> [Recorded information]:
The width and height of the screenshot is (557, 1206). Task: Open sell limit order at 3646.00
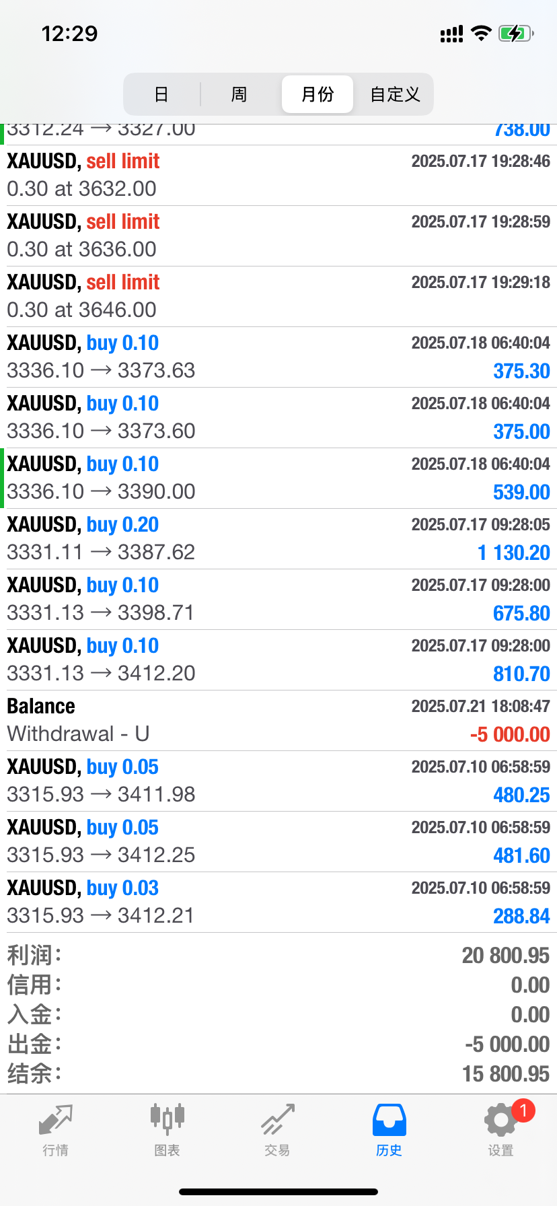[x=279, y=296]
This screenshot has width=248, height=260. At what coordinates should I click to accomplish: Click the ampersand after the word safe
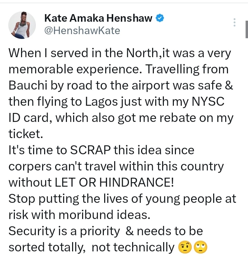tap(229, 85)
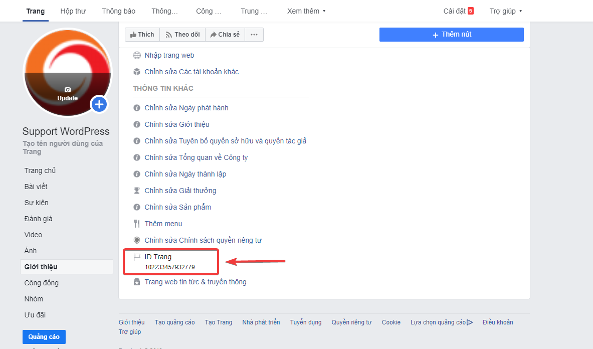593x349 pixels.
Task: Expand the Xem thêm dropdown
Action: (306, 11)
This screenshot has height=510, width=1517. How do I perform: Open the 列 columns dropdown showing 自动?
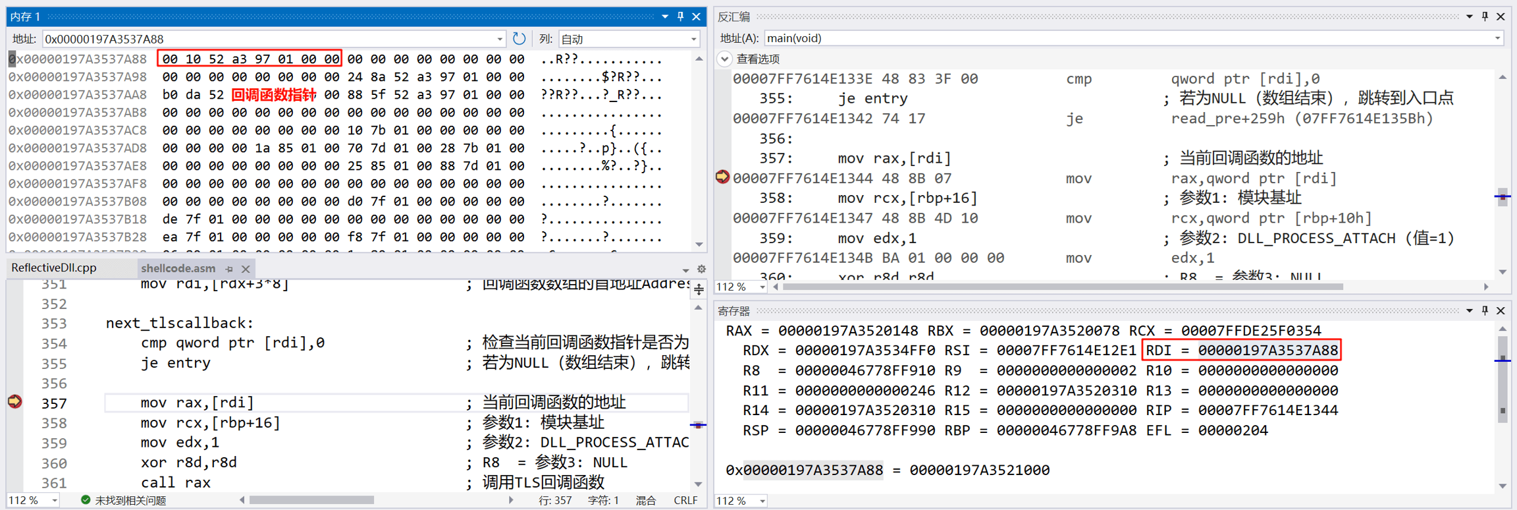(x=628, y=39)
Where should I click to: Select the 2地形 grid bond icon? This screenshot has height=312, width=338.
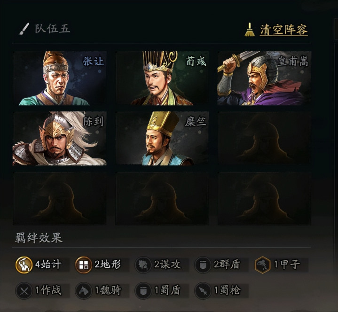[83, 265]
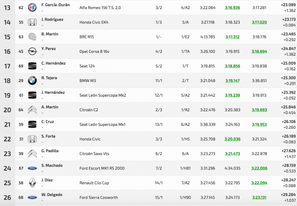Viewport: 297px width, 206px height.
Task: Open the 3:23.131 time in the last row
Action: click(x=259, y=198)
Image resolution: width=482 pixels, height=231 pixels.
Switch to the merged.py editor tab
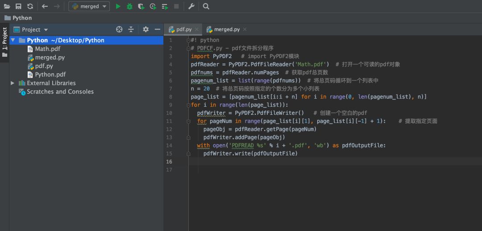(x=226, y=29)
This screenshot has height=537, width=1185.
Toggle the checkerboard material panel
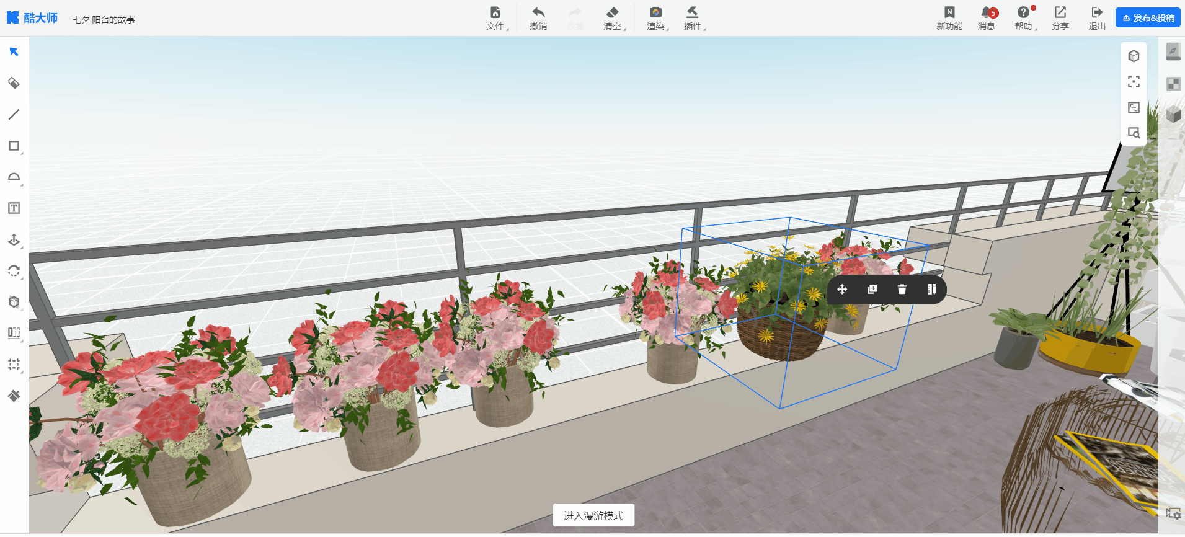(x=1173, y=84)
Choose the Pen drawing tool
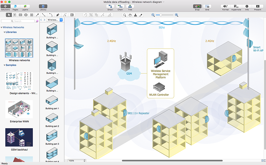266x165 pixels. point(58,15)
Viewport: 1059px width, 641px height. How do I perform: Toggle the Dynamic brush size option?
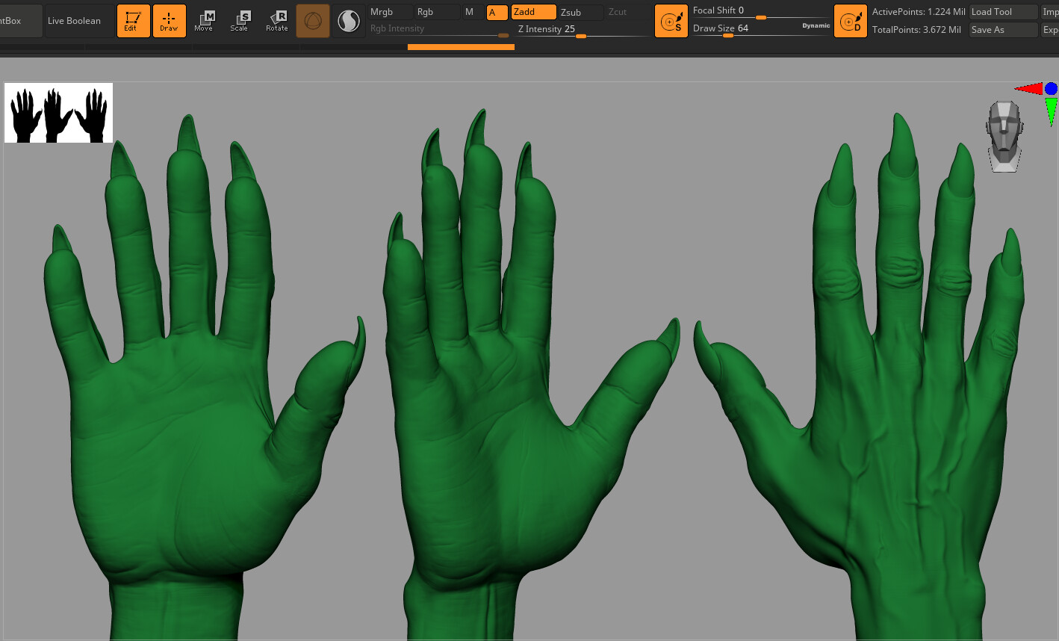coord(816,25)
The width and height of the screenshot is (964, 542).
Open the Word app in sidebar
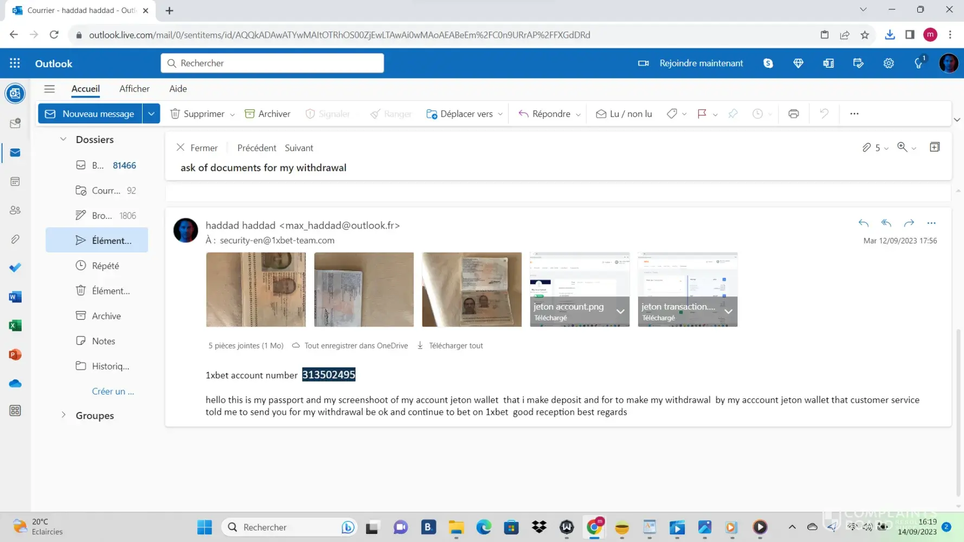[x=15, y=297]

> [Assigned task]:
Leave the pictures out and restate exactly the lines from the one that has "This screenshot has height=537, width=1185." through the final line of the entries above, both ends included.

> [Answer to the problem]:
This screenshot has height=537, width=1185.
Toggle the checkerboard material panel
(x=1173, y=84)
Choose the Pen drawing tool
266x165 pixels. point(58,15)
Viewport: 1059px width, 641px height. How do I perform: Toggle the Dynamic brush size option?
coord(816,25)
The width and height of the screenshot is (964, 542).
Open the Word app in sidebar
[x=15, y=297]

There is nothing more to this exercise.